# Campagnolo Zonda 16r



## frankiefrijoles (Apr 25, 2012)

i just bought a lovely set off ebay and i wanna convert to 10 speed(currently 8 speed chorus). before i buy anything i wish i could get a definitive answer on what freehub would work. ive been doing alot of research and it seems i could use a mirage or older 9 speed record hub, both which have the smaller axle. also i keep seeing the FH-SC015 9/10 STANDARD axle freehub and would like to know if that would work? i know thats alot to ask but thanks

just fyi i have a set of new record hubs with the hollow axle id be very willing to gut if anyone has tried. i do know that the axle wont fit through the chorus hub shell but maybe a way to alter the 10 speed compatible freehub 

link to freehub in question

https://www.google.com/products/catal...ed=0CFYQ8wIwAQ


the hubs im watching and waiting on buying (excuse my girlfreinds shoes)


----------



## zacolnago (Feb 15, 2006)

I also did some research on this. I was told that the freehub from a late 90's Athena 9/10 speed hub will fit directly on the 8 speed Zonda or Shamal hubs.

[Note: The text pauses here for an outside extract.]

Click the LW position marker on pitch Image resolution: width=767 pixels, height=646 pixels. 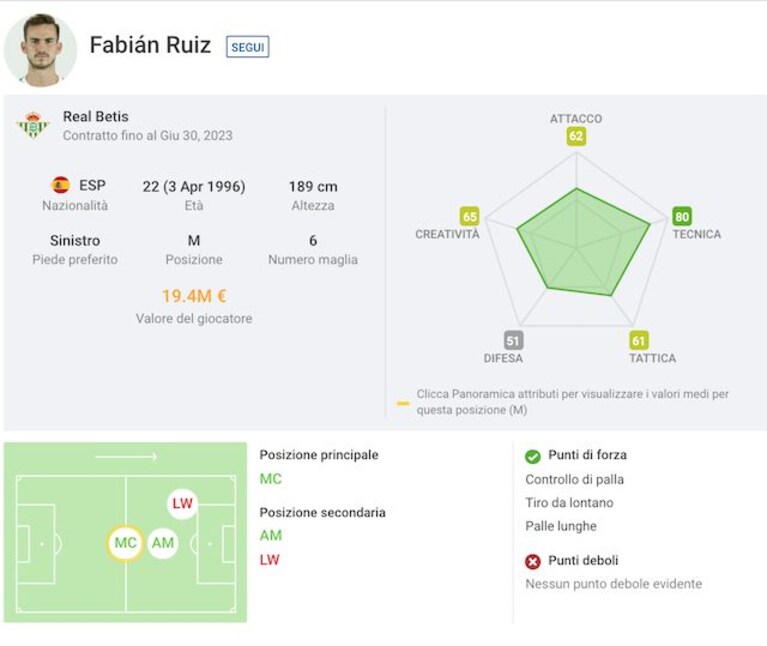(x=182, y=503)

I never got around to testing this out for real though.


----------



## kbwh (May 28, 2010)

The freehub spline changed when Campagnolo went from 8 to 9 speed.
I used a converted 8 speed rear hub for years with a 10 speed Record group, but I see spoke grind marks on the RD pulley cage, so maybe it wasn't quite compatible after all. 
Maybe Bikerjulio or C40 can shed a light: Should a Zonda 16R also be redished for use with 9-10-11 speeds?

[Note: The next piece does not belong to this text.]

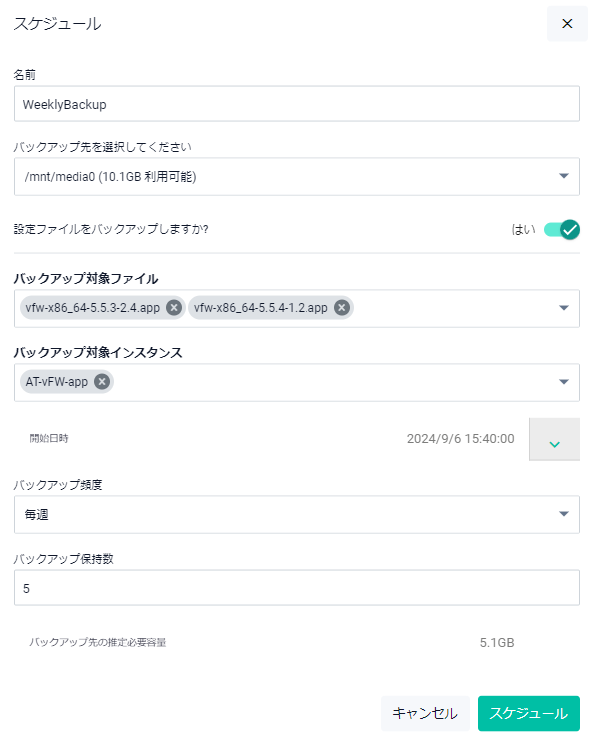This screenshot has height=744, width=595.
Task: Open the バックアップ頻度 毎週 dropdown
Action: pyautogui.click(x=297, y=514)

One option is of course to avoid using the biggest cog (Using the biggest cog as a dork disc is quite common in Paris-Roubaix). It's just to tighten the inner limit screw on the RD.


----------



## frankiefrijoles (Apr 25, 2012)

. So it's not as easy as getting a 9 speed Ihub with the smaller steel axle and swapping the freehub or entire internal?


----------



## frankiefrijoles (Apr 25, 2012)

got the mirage hub and it worked like a charm. also save me a few grams


----------



## bikerjulio (Jan 19, 2010)

Dish will be fine - with the change to 8-speed, hubs went to a 130mm spacing - as today.

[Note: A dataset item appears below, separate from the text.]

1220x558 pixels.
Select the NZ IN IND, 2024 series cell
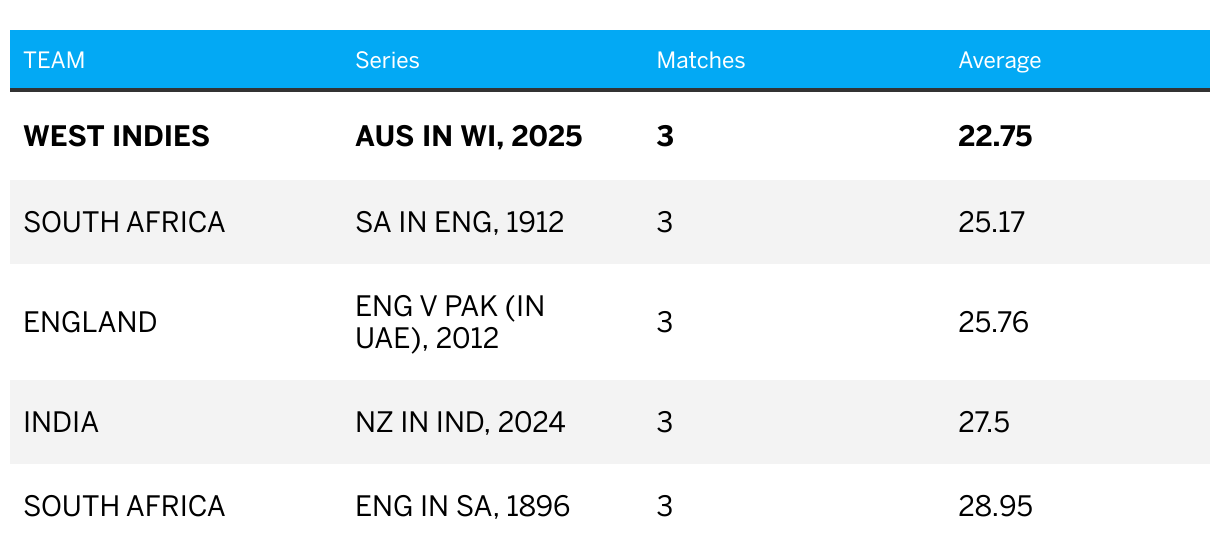tap(461, 422)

I don't have personal experience with this conversion, but from the parts drawings it looks to me like 9-speed Athena or Veloce freehubs should work. Not so much Mirage since it used cartridge bearings instead of loose ball. http://www.campagnolo.com/repository/documenti/en/spares99-B.pdf

Of the hubs on OP's post - Record will go for a good price and not to be used for parts. Veloce is the one to go for. I'm less sure about the Mirage.

ps. link did not work.


----------